▶ What you should do:
Copy out exactly the lines from the one with "Screen dimensions: 518x496" through the last line of the listing below, both included, but none of the pictures.

▶ Provided data:
....................

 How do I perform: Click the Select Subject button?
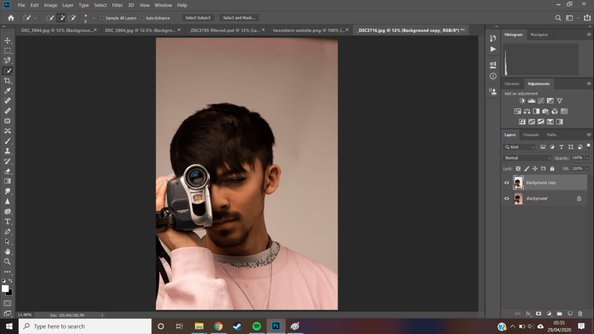pos(198,18)
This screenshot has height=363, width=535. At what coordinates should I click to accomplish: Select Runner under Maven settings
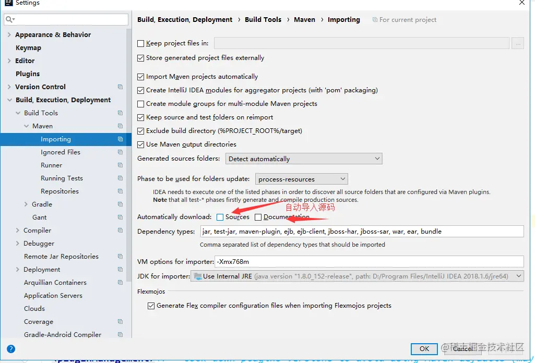pyautogui.click(x=52, y=165)
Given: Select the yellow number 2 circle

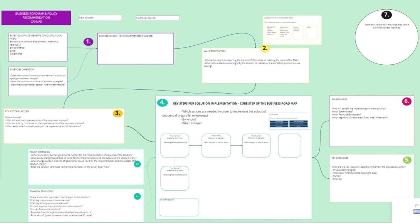Looking at the screenshot, I should coord(265,48).
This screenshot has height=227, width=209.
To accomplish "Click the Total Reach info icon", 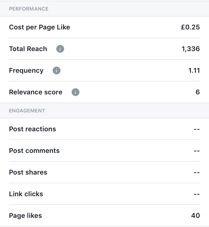I will click(60, 49).
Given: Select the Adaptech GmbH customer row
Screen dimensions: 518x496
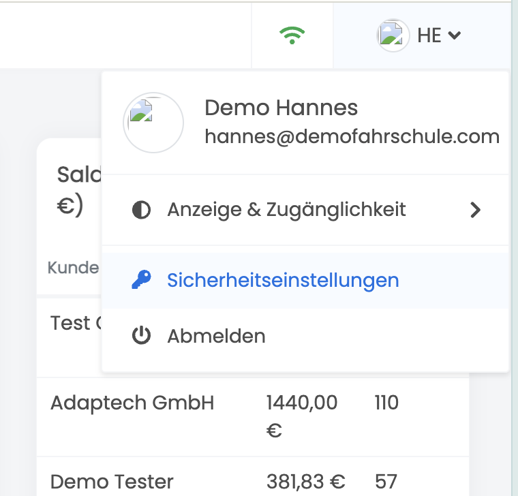Looking at the screenshot, I should tap(132, 403).
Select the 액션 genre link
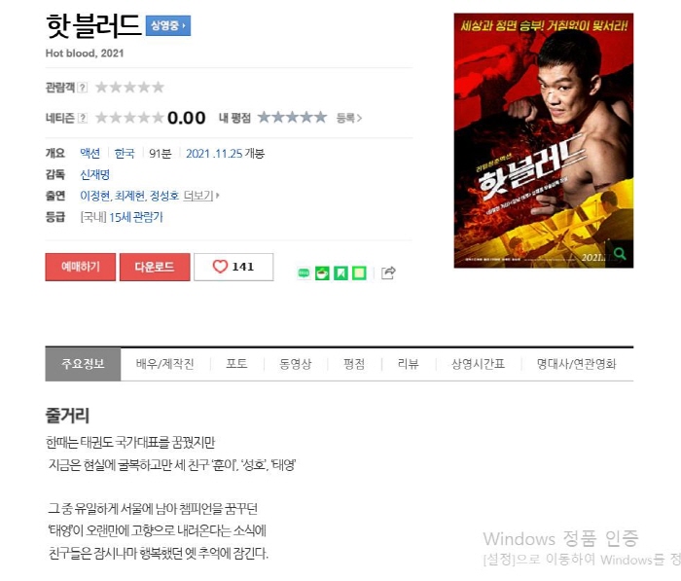 [90, 154]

....................

▶ Your response:
Screen dimensions: 518x496
Looking at the screenshot, I should tap(132, 403).
Select the 액션 genre link
 [90, 154]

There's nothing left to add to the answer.